No próximo dia 10
de dezembro comemora-se o Dia Internacional dos Direitos Humanos. Em 1948, há
exatos 75 anos, foi proclamada a Declaração Universal dos Direitos Humanos
(DUDH) pela Assembleia Geral da ONU, como um “ideal a atingir por todos os
povos e todas as nações” (ONU, 1948). Trata-se, portanto, de um
marco significativo, elaborado no contexto histórico da Segunda Guerra Mundial
e das severas violações ocorridas dentre as quais: o Holocausto (que levou à
morte mais de seis milhões de judeus) e o lançamento de bombas atômicas em
Hiroshima e Nagasaki (cidades Japonesas).
A Declaração
Universal dos Direitos Humanos contempla um extenso rol de direitos, dentre os
quais destacam-se: (i) o direito à liberdade,
igualdade em dignidade e direitos (artigo 1); (ii) o
direito à igualdade e a vedação ao tratamento discriminatório (artigo 2 e
VII); (iii) o direito à à vida, à liberdade e à
segurança pessoal (artigo 3); (iv) a proibição à
escravidão - em todas as suas formas (artigo 4); (v) a
vedação à tortura (artigo 5); (vi) o direito de ser
considerado como “pessoa” perante a lei em todos os lugares (artigo 6), dentre
outros.
Por essa razão, o
documento inspirou a elaboração de Constituições e Leis, em diversos países,
que contemplam os direitos humanos em uma lógica universalista, que atendem a
todos os seres humanos.

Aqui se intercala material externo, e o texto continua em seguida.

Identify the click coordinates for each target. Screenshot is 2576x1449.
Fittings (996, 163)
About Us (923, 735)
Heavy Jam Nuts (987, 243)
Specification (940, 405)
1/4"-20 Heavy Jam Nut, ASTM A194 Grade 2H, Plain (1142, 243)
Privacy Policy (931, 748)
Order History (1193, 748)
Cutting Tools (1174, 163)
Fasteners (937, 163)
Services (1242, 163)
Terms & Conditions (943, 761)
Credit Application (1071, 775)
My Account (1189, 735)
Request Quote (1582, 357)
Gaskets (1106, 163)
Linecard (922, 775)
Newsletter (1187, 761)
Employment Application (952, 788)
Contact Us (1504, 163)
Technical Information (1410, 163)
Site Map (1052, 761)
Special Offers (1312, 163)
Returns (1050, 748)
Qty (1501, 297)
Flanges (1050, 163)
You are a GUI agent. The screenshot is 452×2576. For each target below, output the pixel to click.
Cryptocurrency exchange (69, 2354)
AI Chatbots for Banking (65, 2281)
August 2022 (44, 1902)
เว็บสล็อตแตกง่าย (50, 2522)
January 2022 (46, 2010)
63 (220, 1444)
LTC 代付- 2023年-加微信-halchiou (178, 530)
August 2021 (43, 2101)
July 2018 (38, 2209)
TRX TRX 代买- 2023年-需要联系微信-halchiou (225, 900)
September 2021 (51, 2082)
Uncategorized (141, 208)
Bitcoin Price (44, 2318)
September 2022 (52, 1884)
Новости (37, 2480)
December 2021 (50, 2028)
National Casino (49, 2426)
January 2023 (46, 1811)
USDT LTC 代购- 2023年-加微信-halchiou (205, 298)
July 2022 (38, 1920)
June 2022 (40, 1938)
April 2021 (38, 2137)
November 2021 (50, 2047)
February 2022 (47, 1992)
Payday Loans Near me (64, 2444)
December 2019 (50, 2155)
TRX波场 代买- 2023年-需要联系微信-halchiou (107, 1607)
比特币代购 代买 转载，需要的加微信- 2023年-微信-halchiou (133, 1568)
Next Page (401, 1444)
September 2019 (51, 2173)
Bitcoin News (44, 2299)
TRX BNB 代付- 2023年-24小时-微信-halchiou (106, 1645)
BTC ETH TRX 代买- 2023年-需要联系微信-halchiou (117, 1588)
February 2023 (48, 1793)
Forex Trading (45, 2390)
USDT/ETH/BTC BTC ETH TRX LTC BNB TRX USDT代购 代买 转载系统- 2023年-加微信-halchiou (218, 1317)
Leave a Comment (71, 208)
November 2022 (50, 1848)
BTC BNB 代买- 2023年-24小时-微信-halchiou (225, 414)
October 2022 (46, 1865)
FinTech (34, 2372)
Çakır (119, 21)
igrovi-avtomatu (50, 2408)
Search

Entretanto, questiona-se: Os direitos humanos são
universais?
Os
“Direitos Universais”
Conforme
mencionado anteriormente, a Declaração Universal dos Direitos Humanos pautou-se
em uma abordagem “universal” dos direitos humanos, que seriam inerentes a todos
os seres humanos independente da sua cor, gênero, religião, classe social,
nacionalidade, dentre outros. Trata-se, portanto, da visão tradicional sobre o
tema, relacionada a um viés jusnaturalista (que compreende os direitos humanos
como inerentes à essência humana) e juspositivista (que compreende que os direitos
humanos advém das previsões legais - no âmbito nacional ou internacional -
Constituição, Leis e Tratados Internacionais).
Ocorre que, para
alguns estudiosos sobre o tema, a visão tradicional e universalista passou a
não ser suficiente. Isso porque, além de apresentar-se como “utópica”, ainda
inobserva a complexidade da implementação dos direitos humanos.
Conforme a “Teoria
Crítica dos Direitos Humanos” (cujo principal autor é Joaquín Herrera
Flores), os direitos humanos não podem ser confundidos com os direitos
positivados, uma vez que a “maioria da população mundial não pode exercê-los
por falta de condições materiais para isso” (FLORES, p. 27).
Nas palavras do
referido autor a principal tensão não é transformar um direito em um direito
humano, mas transformar um direito humano em direito, bem como promover a “melhor
implantação e efetividade aos direitos humanos” (FLORES, 27). Isso
significa: proporcionar a concretização dos direitos e garantias por meio das
práticas sociais, do exercício efetivo dos direitos.
Avanços
na implementação dos direitos humanos no Brasil
Os direitos
humanos podem ser definidos como o “conjunto de lutas pela dignidade”,
cujos resultados serão alçados por meio de normas e políticas públicas
adequadas, capazes de proporcionar a compreensão e aplicação por meio dos
contextos históricos concretos, tal como uma produção cultural (FLORES, 34).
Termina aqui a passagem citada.